The pre-show opened with Antonio Cesaro defeating Santino Marella fairly quickly, albeit with the requisite clowning around for a Santino match. At one point Cesaro kicked away Santino's cobra glove (later ripping it up), which the commentators seriously treated as a big problem for Santino.
My suspension of disbelief just won't extend that far, I'm afraid. The important thing is that a proper credible wrestler is now US Champion, which was a big step in the right direction before the PPV even started.
The show proper opened with what was easily my most anticipated match, Dolph Ziggler vs. Chris Jericho. I was a little disappointed by Jericho sporting taped ribs, which usually signals a justifiable loss—sure enough, he did act hurt throughout—but it did make the result a little more surprising. It may not have been the match of the year candidate I was hoping for, but it was a good opener.
Kane vs. Daniel Bryan was a good match. Every time I see Kane indicate he'll be going for a tombstone piledriver, I get briefly excited that it might actually happen. Kane tearing things apart at the back afterwards and throwing Josh Matthews about was a pleasant surprise; we haven't seen him really tear it up like that for a while, and I always get a kick out of it.
Rey Mysterio vs. The Miz featured Rey dressed up as Batman and a big inflatable "AWESOME". In spite of this though, the match itself was actually very good with great back and forth action that kept me guessing all the way. A rule of thumb I follow is that if you can't take your eyes off a match until it ends, it's a really good match.
Sheamus vs. Alberto Del Rio was the match with the most to prove for me. After a really poor outing at Money in the Bank, I could not believe that the WWE was going with this again. The feud has been one that I can't wait to see the back of. Who I wanted to win was conflicting; I prefer Del Rio over Sheamus, but had he won, I really couldn't take the build to Sheamus' obligatory rematch at the next PPV.
The match was better than their last, and to Sheamus' credit, he managed some great late kick outs. The ending was disappointing, not just because I'm an old-fashioned sort who likes to see the faces perform cleaner than the heels, but also because there's grounds here for them to face each other yet again.
R-Truth and Kofi Kingston retained the tag titles after a great match with the Prime Time Players. I do wonder what the point of the week-after-week build with the Prime Time Players was for them to fall short again, unless plans were to make changes following the firing of AW.

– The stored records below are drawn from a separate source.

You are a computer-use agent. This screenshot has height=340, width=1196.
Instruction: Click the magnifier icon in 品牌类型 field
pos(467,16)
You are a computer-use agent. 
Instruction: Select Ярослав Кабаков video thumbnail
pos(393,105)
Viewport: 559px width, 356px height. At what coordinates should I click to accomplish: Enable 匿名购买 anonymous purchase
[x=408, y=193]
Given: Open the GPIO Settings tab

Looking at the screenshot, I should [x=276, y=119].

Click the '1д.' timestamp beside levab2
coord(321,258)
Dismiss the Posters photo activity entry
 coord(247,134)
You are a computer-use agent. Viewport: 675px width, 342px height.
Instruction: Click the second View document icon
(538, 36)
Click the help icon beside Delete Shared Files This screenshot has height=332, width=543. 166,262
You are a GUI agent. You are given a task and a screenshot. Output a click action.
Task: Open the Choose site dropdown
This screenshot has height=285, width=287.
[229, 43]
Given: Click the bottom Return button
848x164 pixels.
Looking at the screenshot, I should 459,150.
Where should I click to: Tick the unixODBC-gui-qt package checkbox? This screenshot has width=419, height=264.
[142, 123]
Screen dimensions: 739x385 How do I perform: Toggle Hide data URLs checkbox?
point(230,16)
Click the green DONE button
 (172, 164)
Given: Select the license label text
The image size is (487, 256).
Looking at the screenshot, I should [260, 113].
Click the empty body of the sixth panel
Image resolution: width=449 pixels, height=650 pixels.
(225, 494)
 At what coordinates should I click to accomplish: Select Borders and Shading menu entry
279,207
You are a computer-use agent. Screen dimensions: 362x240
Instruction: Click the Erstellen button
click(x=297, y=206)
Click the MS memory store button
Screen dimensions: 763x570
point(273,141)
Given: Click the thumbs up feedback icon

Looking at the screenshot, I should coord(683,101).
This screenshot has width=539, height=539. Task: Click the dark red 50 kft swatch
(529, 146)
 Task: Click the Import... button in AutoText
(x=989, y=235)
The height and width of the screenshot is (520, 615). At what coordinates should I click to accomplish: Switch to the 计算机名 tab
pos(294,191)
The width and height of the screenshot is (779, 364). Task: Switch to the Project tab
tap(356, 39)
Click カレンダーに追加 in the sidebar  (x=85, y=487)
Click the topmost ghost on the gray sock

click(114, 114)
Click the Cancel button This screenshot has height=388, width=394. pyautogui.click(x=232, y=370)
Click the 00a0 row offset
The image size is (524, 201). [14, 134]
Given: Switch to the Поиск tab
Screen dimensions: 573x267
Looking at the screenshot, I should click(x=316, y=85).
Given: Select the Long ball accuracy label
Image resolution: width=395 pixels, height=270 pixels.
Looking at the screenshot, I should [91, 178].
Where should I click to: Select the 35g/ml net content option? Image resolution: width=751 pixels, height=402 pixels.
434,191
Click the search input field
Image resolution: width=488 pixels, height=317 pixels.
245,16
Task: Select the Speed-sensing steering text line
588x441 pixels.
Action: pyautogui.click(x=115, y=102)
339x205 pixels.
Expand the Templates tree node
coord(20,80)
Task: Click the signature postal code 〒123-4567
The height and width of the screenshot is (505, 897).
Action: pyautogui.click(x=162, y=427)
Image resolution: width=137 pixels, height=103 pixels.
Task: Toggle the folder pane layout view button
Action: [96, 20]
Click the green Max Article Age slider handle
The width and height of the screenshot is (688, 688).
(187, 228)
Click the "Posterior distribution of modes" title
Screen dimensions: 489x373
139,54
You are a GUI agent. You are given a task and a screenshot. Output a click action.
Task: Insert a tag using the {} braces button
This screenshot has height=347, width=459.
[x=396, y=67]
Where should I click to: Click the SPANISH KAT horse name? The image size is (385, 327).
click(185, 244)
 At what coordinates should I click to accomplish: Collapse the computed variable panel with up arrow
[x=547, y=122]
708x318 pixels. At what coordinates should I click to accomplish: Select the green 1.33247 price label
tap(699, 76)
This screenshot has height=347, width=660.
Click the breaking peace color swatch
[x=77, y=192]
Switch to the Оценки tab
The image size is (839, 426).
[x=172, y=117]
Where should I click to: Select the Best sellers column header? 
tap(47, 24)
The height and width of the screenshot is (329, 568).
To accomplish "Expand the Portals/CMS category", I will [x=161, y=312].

Truth and Kofi are undoubtedly the better wrestlers, but they have tag matches so rarely of late that the WWE can never have a proper tag team division so long as they only have matches every PPV or two and the only built up competition keeps coming up short.
We then discovered that if you thought John Cena being in the WWE title match would guarantee that it would be the last match of the night, you were wrong. A minor gripe perhaps, but having it take the real main event spot of a PPV (which hasn't happened since last December's TLC) would help the credibility of what is supposedly the company's top prize.
The lion's share of the match featured The Big Show dominating only to later be the one pinned, which has been something of a commonality for multi-competitor world title matches involving The Big Show stretching all the way back to WrestleMania 2000.
The match wasn't particularly good and was clearly just a vehicle to set up the next one between just CM Punk and Cena. So why couldn't we just have that match in the first place? Especially considering SummerSlam is one of the big 4 PPVs.
As with the repeat of Sheamus vs. Del Rio, it just feels like treading water.
What we then have to tolerate, I disapprove of a good deal more: a look across the celebrities in the audience (including Piers Morgan and a non-PG hand gesture from Fred Durst), an ad for another surefire classic from WWE Films and a live performance of the PPV's official song—the only redeeming feature of which was the brief cut to Michael Cole dancing.
Some jubilation follows, as this is the final time I will have to sit through a Brock Lesnar vs. Triple H promo package.
I only watch Raw and SmackDown—even so, I must have watched two dozen of these since this feud started—and to be honest, watching Steph slap Paul Heyman was barely interesting the first time. The match itself was pretty much a brawl.
I've never liked this kind of wrestling match for the reason that I watch wrestling to see people do things that are special. I'm certainly not saying that anyone could do it or that it's not skilled, but two men pretending to punch each other is nowhere near as impressive as big shows of strength and slams, high-flying flips or technical competition.
Nevertheless, if not especially interesting as a wrestling match, at least it did what it had to. As we watched the show carry on longer than usual to follow Triple H back up the ramp, I did wonder if Lesnar would show again to clock him with a chair, but he didn't.
So for the purposes of this series, the question is whether Summerslam was better than last week's TNA Hardcore Justice.
I would say yes, though not by a huge margin. The surprise standout match was The Miz vs. Rey Mysterio, though the whole undercard was pretty decent; if anything, the let down in terms of quality was the last two matches.
Overall, I'd say SummerSlam was the WWE's second or third best PPV of the year so far after Extreme Rules and maybe WrestleMania.